Submitting the paperwork to officially be an English major is one of the best things I’ve ever done while at college. It’s something I feel truly at peace with, and felt like it was something meant to be. I’ve loved reading for as long as I can remember, and it’s one of my passions. But being an English major can easily become overwhelming, and I’ve had my fair share of anxiety-induced work sessions and breakdowns from the work. For any upcoming English majors out there (or people just dealing with a lot of papers or readings), I’ve got some tips to deal with the work:
1) Use audiobooks
I first heard this trick the end of my summer of senior year in high school, but didn’t use it until I got to college. If you’re a slow reader, like me, then you know how hard it is to get a bunch of readings done before they’re due. Right now, I’m taking two different English classes by the same professor and he loves to give a lot of readings, and that’s on top of readings from History classes for GEs. By finding and listening to audiobooks, I’m able to finish the readings on time and actually process the language, rather than half-remember it in a sleepy haze. An added benefit is if the book is over a century old, odds are it’s part of the public domain and copies will be legally free online! I found an audiobook of Jane Eyre on the Apple Podcast app of all places, and Spotify has a playlist of audiobooks, most of which are classics. Something else I’ve done is use the app Libby, which is from Overdrive, an app connected to your library card/library system and all the digital media available.
2) Make outlines
English majors are constantly writing papers. While MLA style is annoying and full of high school fever dreams of thesis statement workshops, it’s nice to not have to learn an entirely new writing style before jumping into a paper deadline. Since I rarely do multiple drafts of a paper, I start with a basic outline of the paper. While I know some people grab their quotes at the outline, I instead put in the concept of a quote I vaguely remember (and then search on Goodreads or Shmoop for quotes if I don’t want to flip through an entire novel for one random quote).
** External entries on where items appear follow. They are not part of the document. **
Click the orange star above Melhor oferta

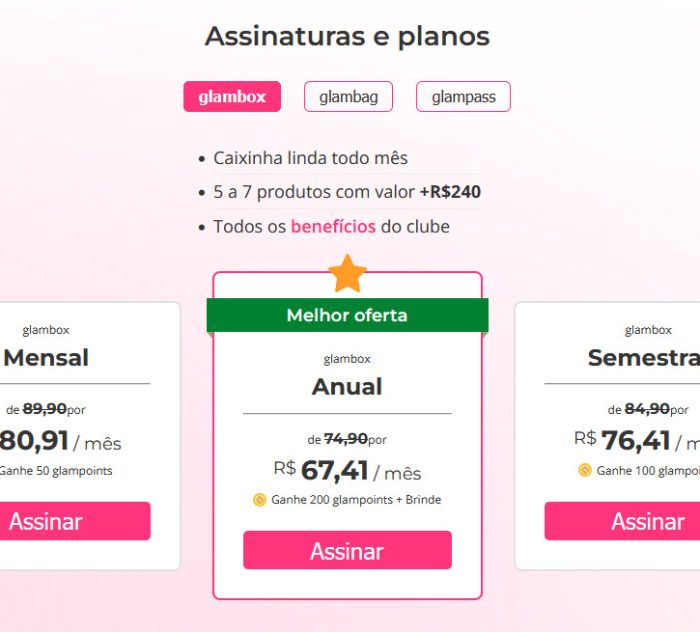[347, 274]
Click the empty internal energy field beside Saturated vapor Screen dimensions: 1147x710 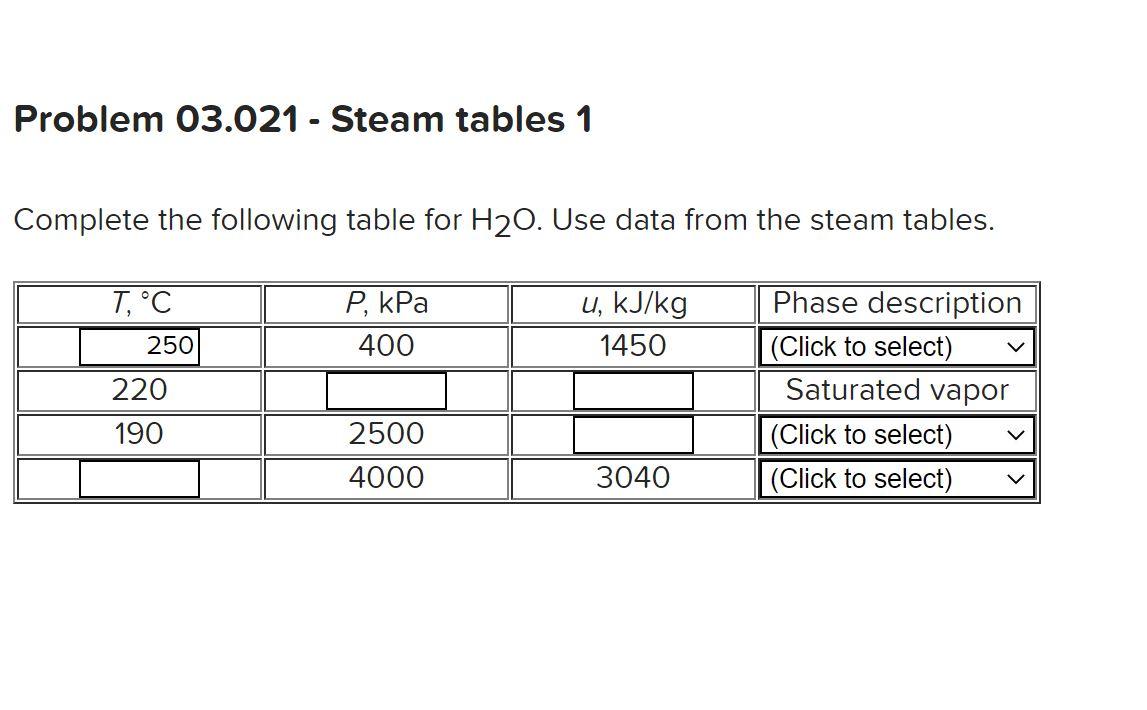click(x=632, y=390)
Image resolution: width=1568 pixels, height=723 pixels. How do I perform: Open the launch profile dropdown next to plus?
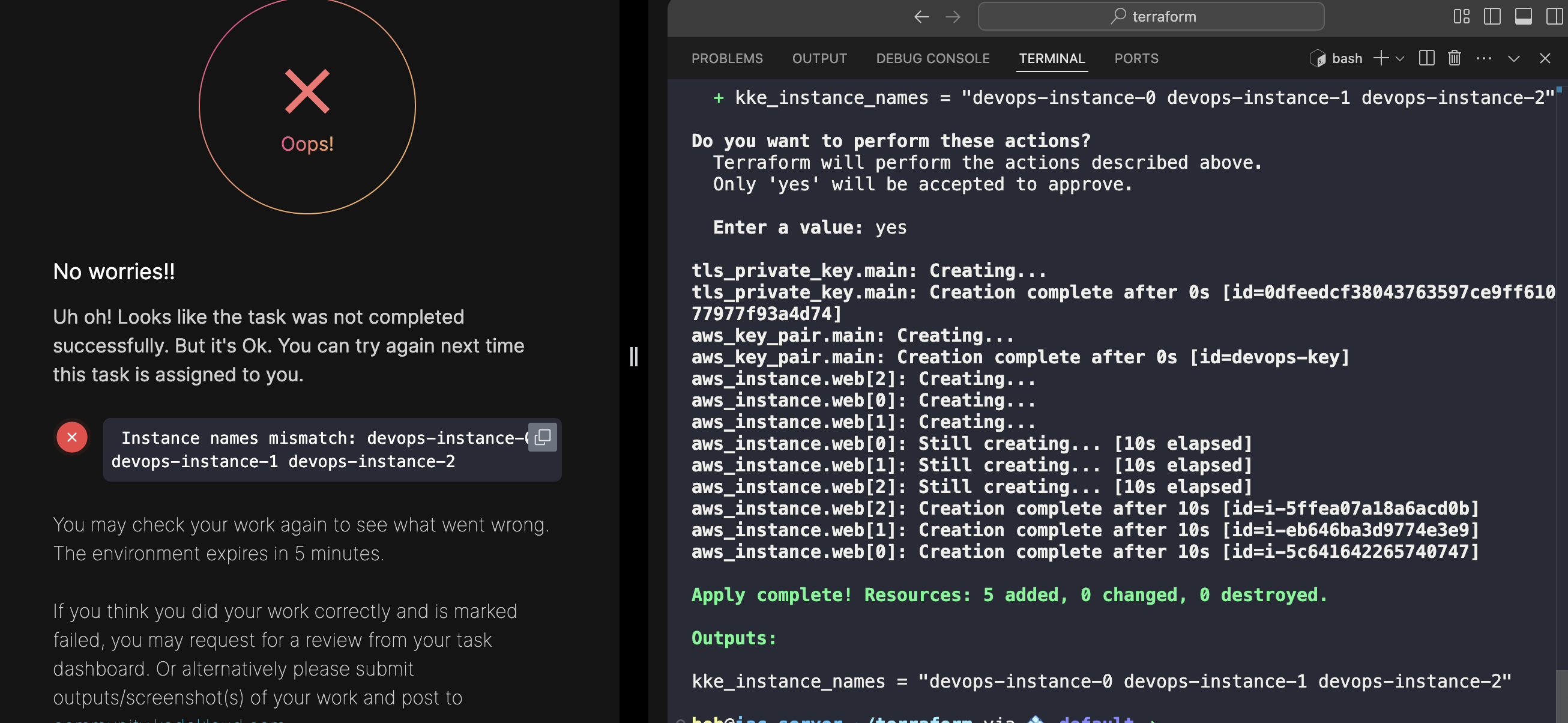coord(1400,58)
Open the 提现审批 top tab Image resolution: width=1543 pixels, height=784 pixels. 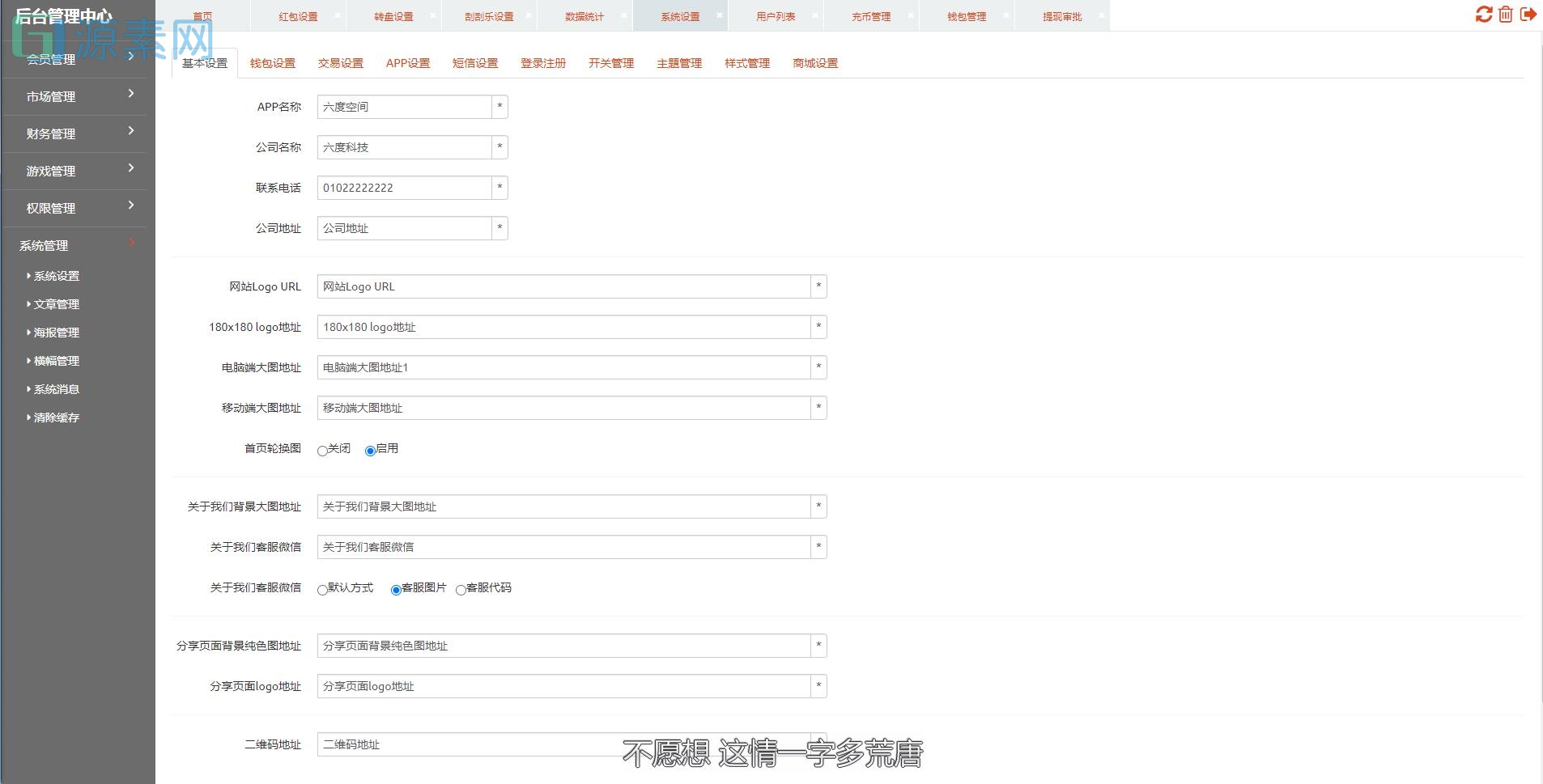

I break down my paper by introduction (where a subsection is my thesis), conclusion, and then each major point to my argument in between. So it usually looks something like this:
Within each point, I’ll narrow it down and explain it better, as well as using explicit examples from the text. It really helps me get my head on straight for writing papers, especially when classes ask for an 8-10 page paper at finals time.
3) Track your readings
I use a bullet journal to keep organized and keep track of everything I have to do, and one of the things I keep a running list of is readings for each week. It’s one of the biggest boxes I have for tracking different things, because I know how many readings I have. It usually has enough room for readings for class twice a week, since classes here usually occur once every three days. By writing down what the readings are in one place, I don’t have to carry five different syllabi at any given time. I also include color-coded checkboxes next to each reading, so I have incentive to get the readings done to color it in and feel proud and productive. I’m able to see everything I have to do and manage my time better by seeing how many pages that need to be read within, say, the next two days.
Those are the best tips I can think of for surviving as an English major or someone who has a lot of readings and papers to write. I hope these help you, and that you find yourself less stressed and managing time better. Good luck!